Segundo o Ministério Público, ação cumpre prisões, buscas e bloqueia bens em investigação sobre lavagem de dinheiro.

Foto: GAECO/SC

A movimentação de equipes policiais em três cidades começou cedo da manhã desta terça-feira (2/06/26). Equipes do Grupo de Atuação Especial de Combate às Organizações Criminosas (GAECO) cumpriram mandados em Santa Catarina e no Paraná durante a Operação DNA do Crime, novo desdobramento da Operação Mensageiro voltado à recuperação de patrimônio público.

De acordo com o Ministério Público de SC (MPSC), estão sendo cumpridos 15 mandados de busca e apreensão em empresas e residências e sete mandados de prisão contra empresários investigados por suposta participação em uma organização criminosa. As ordens foram expedidas pelo Tribunal de Justiça de Santa Catarina.

Segundo o MPSC, também foi determinada a apreensão de 95 veículos, entre pesados e de passeio, além do bloqueio de 19 imóveis e de aproximadamente R$ 66 milhões. O Ministério Público sustenta que os bens estariam relacionados a um esquema de lavagem de dinheiro vinculado a investigações sobre corrupção de agentes públicos e fraudes em licitações.

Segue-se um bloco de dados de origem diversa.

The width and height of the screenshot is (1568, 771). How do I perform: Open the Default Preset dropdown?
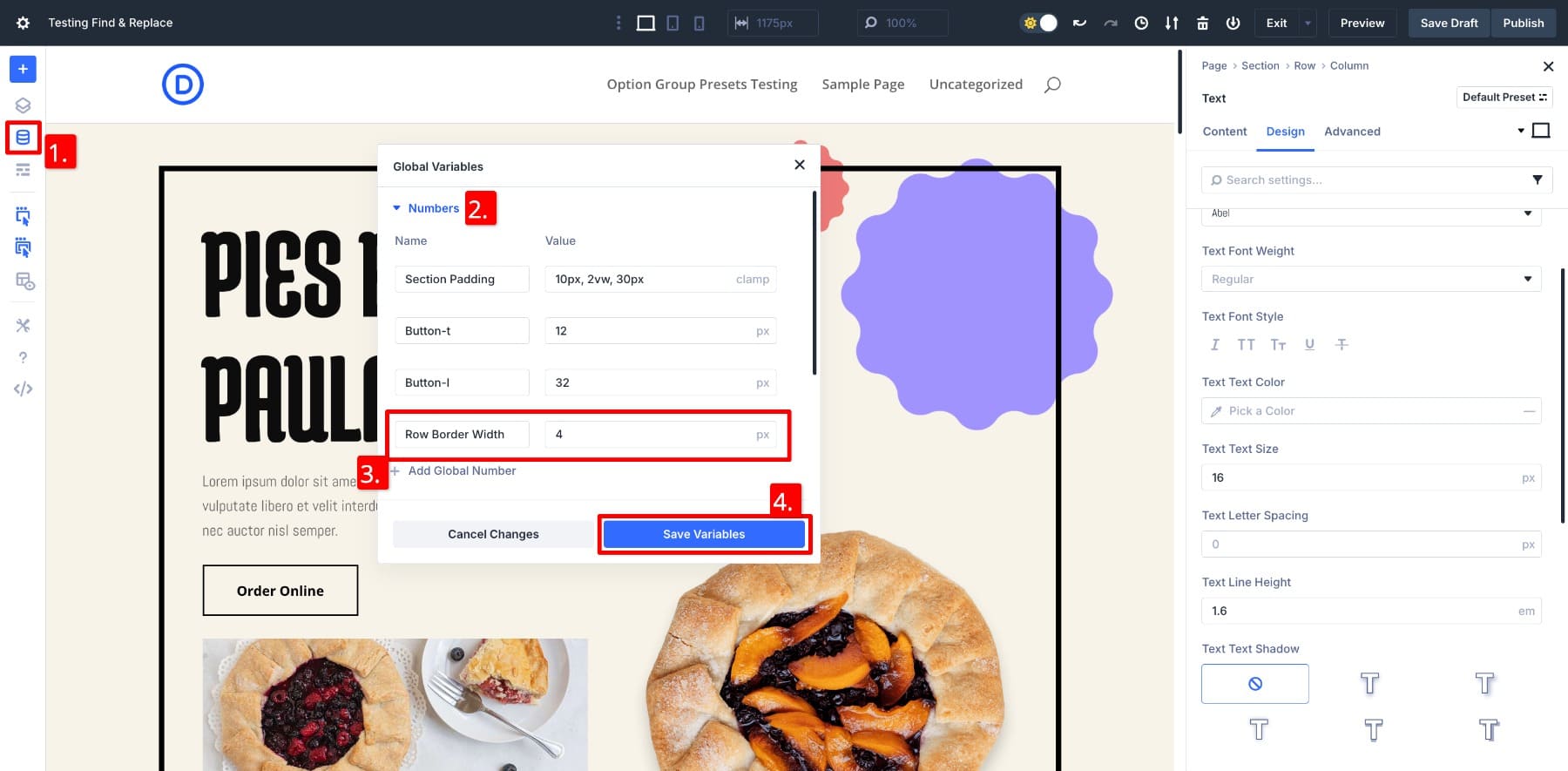click(x=1504, y=98)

As medidas judiciais são cumpridas simultaneamente em Blumenau, Gaspar e Curitiba. Conforme a investigação, os alvos teriam utilizado diferentes mecanismos para dar aparência de legalidade a bens e valores, entre eles contratos e empréstimos considerados fictícios e a utilização de terceiros na constituição de empresas.

Para a operação, foram mobilizados integrantes do Ministério Público e 45 policiais do GAECO. Ao todo, 47 agentes atuam no cumprimento das ordens judiciais nas ruas e em unidades prisionais.

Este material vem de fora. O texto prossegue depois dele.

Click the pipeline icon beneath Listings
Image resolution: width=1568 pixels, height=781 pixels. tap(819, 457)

Ainda segundo o Ministério Público, a Operação DNA do Crime tem ligação com a sexta fase da Operação Mensageiro, que apura indícios de enriquecimento ilícito envolvendo empresários que possuem condenações e ações em andamento relacionadas a crimes de corrupção e fraude licitatória, além de contratos públicos atualmente em execução.

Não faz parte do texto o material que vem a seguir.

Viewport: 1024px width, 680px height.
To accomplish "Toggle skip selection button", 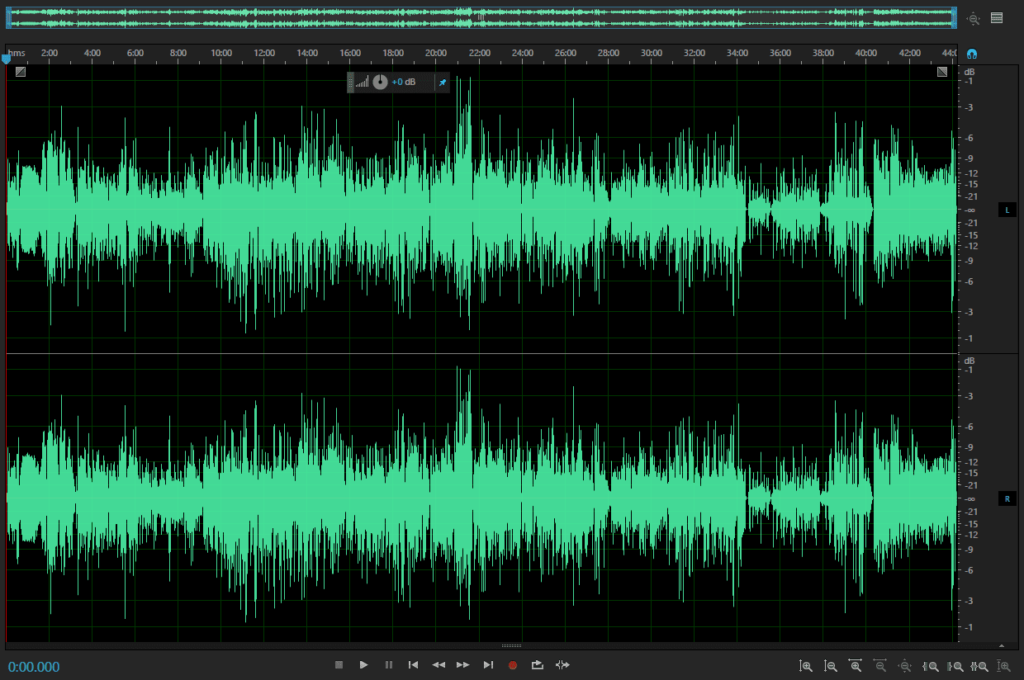I will point(562,665).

O nome da operação, conforme o MPSC, faz referência ao fato de os investigados pertencerem ao mesmo núcleo familiar. A investigação aponta a participação de irmãs, filhos, cunhados e noras de uma mulher apontada pelos promotores como responsável por coordenar as supostas operações de lavagem de capitais.

Coordenado pelo Ministério Público de Santa Catarina, o GAECO reúne integrantes da Polícia Civil, Polícia Militar, Polícia Penal, Receita Estadual e Corpo de Bombeiros Militar para atuar no combate às organizações criminosas. Por enquanto, as investigações seguem em andamento, e os fatos apurados ainda serão analisados no curso do processo judicial.